Photo: © David Ruano

It did feel a rather tepid evening until Sondra Radvanovsky’s Lady Macbeth appeared.  When she dispatched her ‘ambizioso spirto’ into the audience, one could not help but sit up and take note.  She made her ‘Vieni t’affretta!’ a lot more psychologically insightful than we often hear, using the dynamics to make Lady Macbeth sound almost reasonable and hopeful, someone with an eye on upward mobility rather than just pure evil.  This made her journey through the evening particularly compelling.  Throughout, Radvanovsky sang with staggering breath control, easy agility, and made use of a juicy chest register.  We got both verses of ‘Or tutti sorgete’, but sadly the second wasn’t ornamented.
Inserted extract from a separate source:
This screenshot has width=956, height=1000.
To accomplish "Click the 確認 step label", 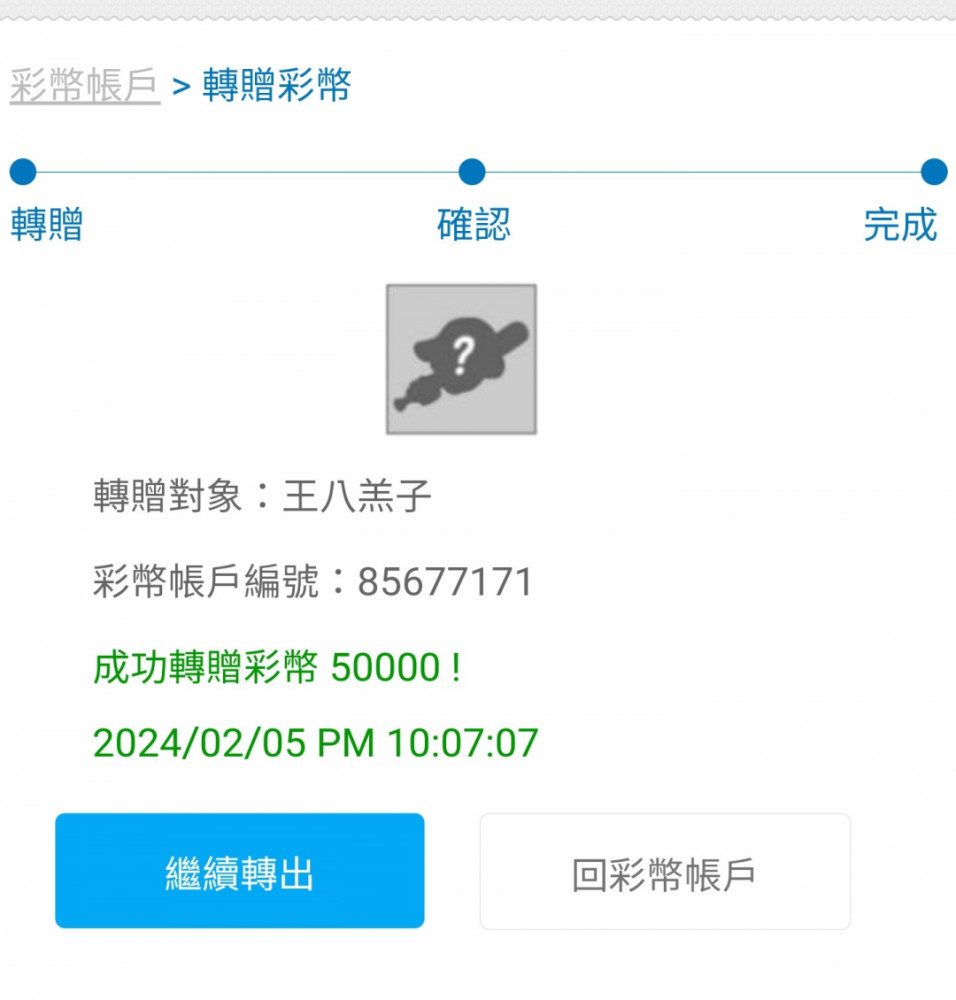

She gave us a genuine trill in ‘Si colmi il calice’ turning the corners with ease, and in her sleepwalking scene let out her closing high D-flat on a hushed pianissimo that still managed to carry through the house.

Photo: © David Ruano

As with Radvanovsky, Luca Salsi sang Macbeth with full attention to the text, digging deep to find meaning.  It felt that Salsi grew into the role as the evening progressed, not uncommon for a first night and not helped by having to rely on those stock operatic gestures.  His baritone is in excellent shape, even from top to bottom, with a bright penetrating top, and never any sense of hectoring.  The highlight of his assumption was his ‘Pietà, rispetto, amore’ which he sang with an impeccable legato, long lines, and coloured the text, using it as the starting point to his imaginative use of dynamics. 

Photo: © David Ruano

Singing Macduff was Francesco Pio Galasso, a new name to me.  His is a bright tenor, of sunny Italianate tone.  It’s a slender voice, that carries well.  The top does seem to require a bit of heavy lifting to get there, seemingly emerging through determination rather than radiant ease, but the clarity of his diction gave pleasure.  Erwin Schrott sang Banco’s aria with dignity, even if his bass-baritone has dried out a bit now.  Unfortunately, he wasn’t quite optimal in pitching when he announced Duncan’s demise, but on the whole his singing was agreeable.  In the supporting roles, Gemma Coma-Alabert capped the ensembles with ease on high, while Fabián Lara brought a masculine tenor with an easy top to the role of Malcolm – indeed, one could imagine him as optimal casting for Macduff. 

Photo: © David Ruano

On the whole, this was a rather mixed evening.  The staging was statuesque, the conducting had moments of sagginess, and some of the singing took a little while to take wing.  At the same time, we were given a number of intriguing stage pictures and the staging definitely looked good.  Radvanovsky was a magnificent Lady Macbeth and Salsi certainly delivered when it mattered.  I left the house satisfied, but with a feeling of a work in progress.  The audience gave both Macbeth and Lady Macbeth enormous and show-stopping ovations as the evening progressed, and also gave Plensa a warm welcome at his curtain call.